Jakarta, Gatra.com - Partai Demokrat secara tegas meminta pemerintah menarik RUU Omnibus Law Cipta Kerja (Ciptaker). Diketahui, RUU itu akan menyederhanakan 79 UU dan merangkum sekira 1.239 pasal menjadi 174 pasal dengan 15 bab di dalamnya. RUU Ciptaker juga memuat 11 kluster pembahasan.
Kepala Divisi Advokasi dan Bantuan Hukum DPP Partai Demokrat, Ferdinand Hutahaean membeberkan beberapa alasan pihaknya menolak RUU Omnibus Law. Pertama, adanya pasal yang sensitif, yakni Pasal 170.
Ada pun bunyi pasal tersebut adalah "Dalam rangka percepatan pelaksanaan kebijakan strategis cipta kerja sebagaimana dimaksud dalam Pasal 4 ayat (1), berdasarkan Undang-Undang ini Pemerintah Pusat berwenang mengubah ketentuan dalam Undang-Undang ini dan/atau mengubah ketentuan dalam Undang-Undang yang tidak diubah dalam Undang-Undang ini".
Artinya, Presiden berwenang mengubah undang-undang tanpa melalui DPR, bahkan Ferdinand menyebut bisa melalui Peraturan Pemerintah (PP). Hal itu menurutnya melanggar konstitusi yang tercantum dalam Pasal 20 ayat 1 UUD 1945 terkait kuasa DPR dalam membuat undang-undang.
"Jadi kami mendesak pemerintah untuk sementara menarik dulu drafnya, diperbaiki. Terutama Pasal 170, karena Partai Demokrat pasti akan menolak. Tidak mengizinkan pemerintah melakukan eksekusi, bahwa perubahan UU harus tetap melalui jalur legislatif," kata Ferdinand selepas acara diskusi di kawasan Pasar Baru, Jakarta Pusat, Jumat (28/2).
Terkait dengan PP, Ferdinand bersikeras menyebut bahwa peraturan itu merupakan turunan dari UU. Menurutnya, PP tidak boleh ditempatkan selevel dengan UU.
Kedua, Demokrat juga menyoroti upaya pemerintah yang akan menghilangkan syarat-syarat perizinan, seperti Analisis Dampak Lingkungan (Amdal), Izin Membangun Bangunan (IMB) dan sebagainya. Tak berhenti di situ, pemerintah juga akan mengurangi pembayaran kerja buruh, seperti penghilangan upah lembur di sektor tertentu dan penghilangan pembayaran upah saat cuti bagi pegawai wanita. Menurut Ferdinand, kebijakan itu harus dikaji ulang.

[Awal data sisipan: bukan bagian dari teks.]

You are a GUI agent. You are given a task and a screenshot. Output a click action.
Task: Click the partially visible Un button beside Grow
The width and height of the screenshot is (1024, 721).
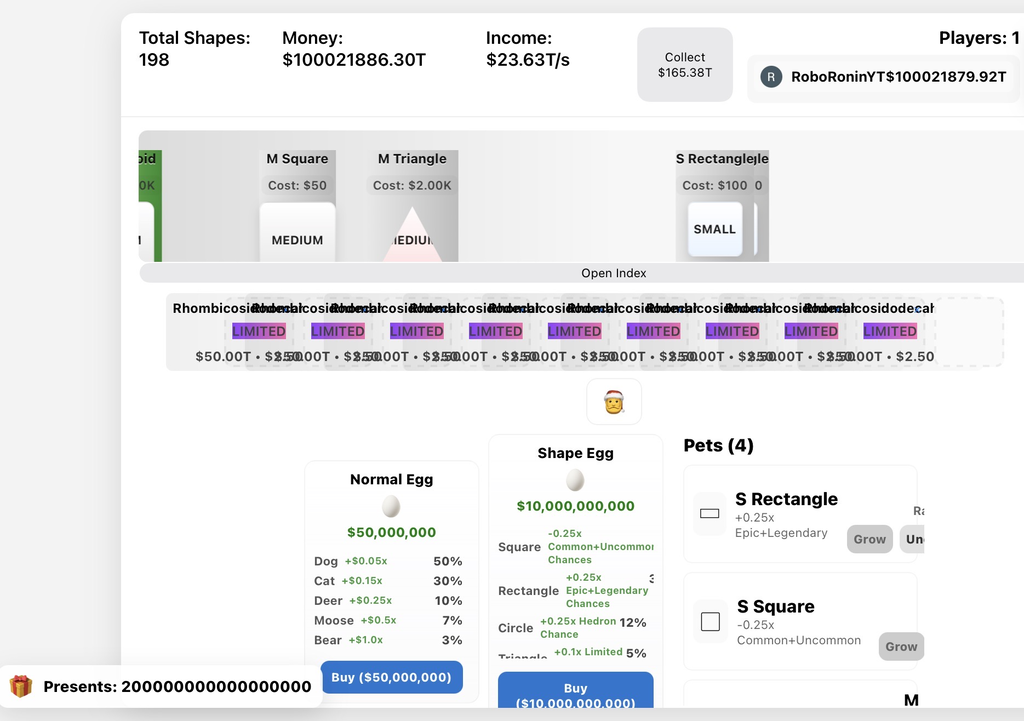pos(912,539)
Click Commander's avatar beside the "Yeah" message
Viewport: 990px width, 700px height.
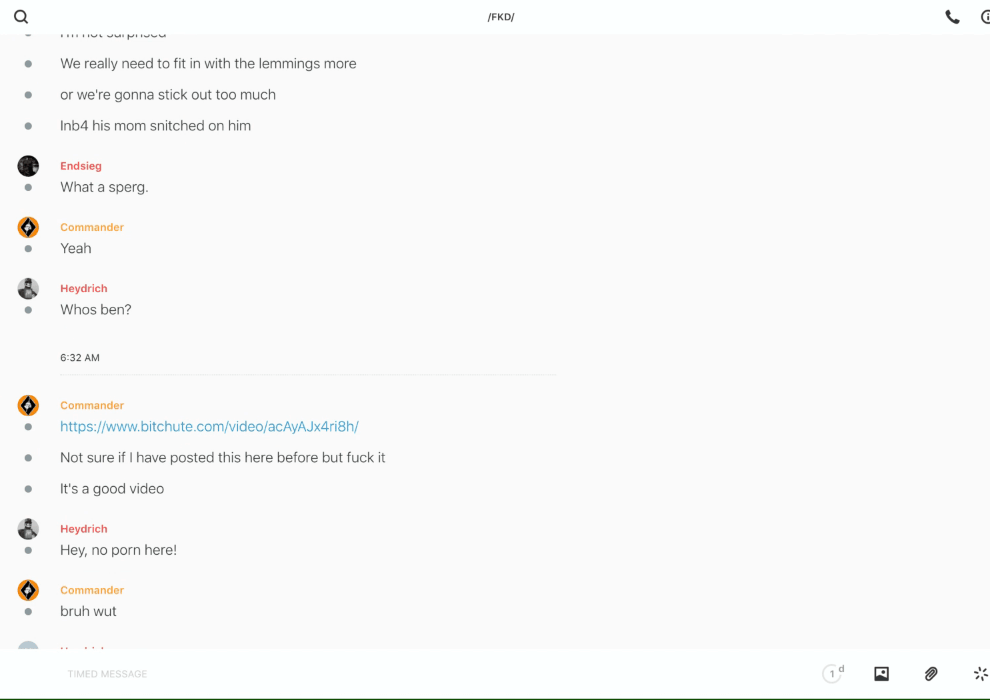point(28,227)
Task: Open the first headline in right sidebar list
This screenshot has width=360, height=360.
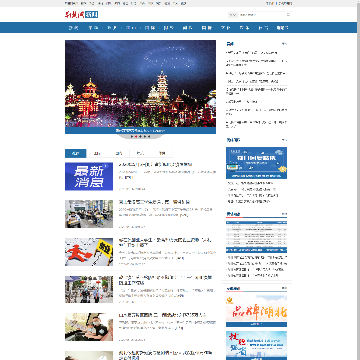Action: click(x=252, y=53)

"Tujuannya baik supaya negara bisa mendapat dampak positif dari ini, tapi bagi kami kalau melihat cita-cita dan harapan pemerintah atas UU Omnibus Law ini terlalu tinggi ya, ekspektasi terlalu tinggi nanti nggak nyampe," terang dia.
Ferdinand menilai, target pemerintah untuk mencapai pertumbuhan ekonomi di atas 5-6 persen, penciptaan lapangan kerja sebanyak tiga juta selama setahun, hingga membuka pintu untuk para investor dalam maupun luar negeri, merupakan target yang cukup sulit.
Jika pemerintah tetap bersikeras melanjutkan Omnibus Law, Ferdinand menyebut pihaknya bakal mengawal masalah tersebut, terlebih untuk nasib para buruh. Ia menegaskan jangan sampai buruh dirugikan akibat produk kebijakan itu.
"Nanti di Parlemen akan kita upayakan sedemikian rupa bagaimana supaya hak-hak buruh, tenaga kerja dan masyarakat kita tidak dirugikan termasuk lingkungan kita tidak serampangan dikelola karena permudah (perizinan justru membuat) Amdal hilang, apa ilang. Ini bgmn kita membangun, kalau tanpa analisis dampak lingkumgan segala macam. Nah ini jadi perhatian juga bagi kita," papar dia.
Sayangnya, Ferdinand mengakui bahwa pihaknya tak bisa berbuat banyak di Parlemen, mengingat Demokrat hanya memiliki sedikit kursi di sana. Ia menyebut membutuhkan suara yang banyak agar Omnibus Law Ciptaker itu bisa ditarik oleh pemerintah.
"Tapi upaya kami memang di Parleman tidak bisa berbuat banyak, karena kami sangat minoritas sekali di sana. Sementara koalisi pemerintah sangat kuat," keluhnya.